# Beef - Refrigerator Shelf Life Question?



## worktogthr (Mar 22, 2016)

So I was in a local supermarket and they had a great deal on choice strip roasts.  Being the meat hoarder I am, I naturally asked for the whole piece.  I asked the butcher if I could just buy the whole piece in the cryovac and he said.. "Why would you do that?  I'll trim some of the fat off for you and charge you the post trimmed weight.  Most markets won't do that so I took him up on the offer.  So now my problem.  I want to cook part of this for Easter Sunday dinner, but that is now 5 days away.  I usually don't like keeping raw meat in the fridge that long before freezing.  Will vaccuum sealing it help prolong the shelf life?  Or am I fine leaving it in the fridge as the butcher wrapped it?  Freezing and then thawing it seems like it would take too long and be too much trouble.

Thanks all!

-Chris


----------



## chef jimmyj (Mar 22, 2016)

Storing in a Beer Refer, that's rarely open, is the best choice.
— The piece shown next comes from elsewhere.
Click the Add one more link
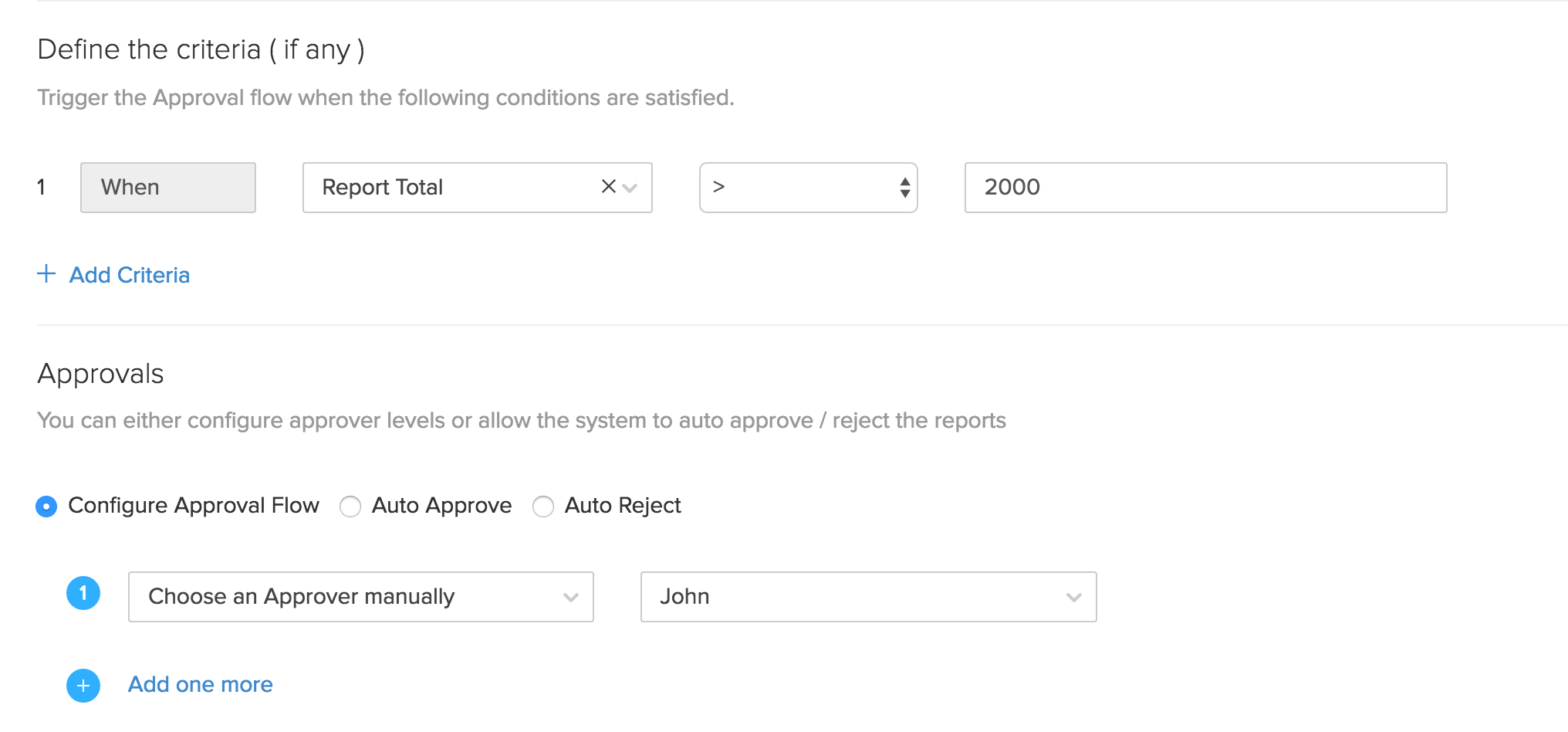The width and height of the screenshot is (1568, 732). (x=201, y=685)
Otherwise place the meat in the back and coldest section of the refer. You should be fine until Saturday. Take it out add a Rub or at least S&P, rewrap and refer til Sunday...JJ


----------



## thedad45373 (Mar 22, 2016)

I have a question that may go along with this.  Bought roast on 3/12. Cut it into chunks for Irish Stew.  Forgot a bag in back of refrigerator saw it today 3/22

Cook it?  or pitch it?  That is the question.


----------



## chef jimmyj (Mar 22, 2016)

Thedad45373 said:


> I have a question that may go along with this. Bought roast on 3/12. Cut it into chunks for Irish Stew. Forgot a bag in back of refrigerator saw it today 3/22
> 
> Cook it? or pitch it? That is the question.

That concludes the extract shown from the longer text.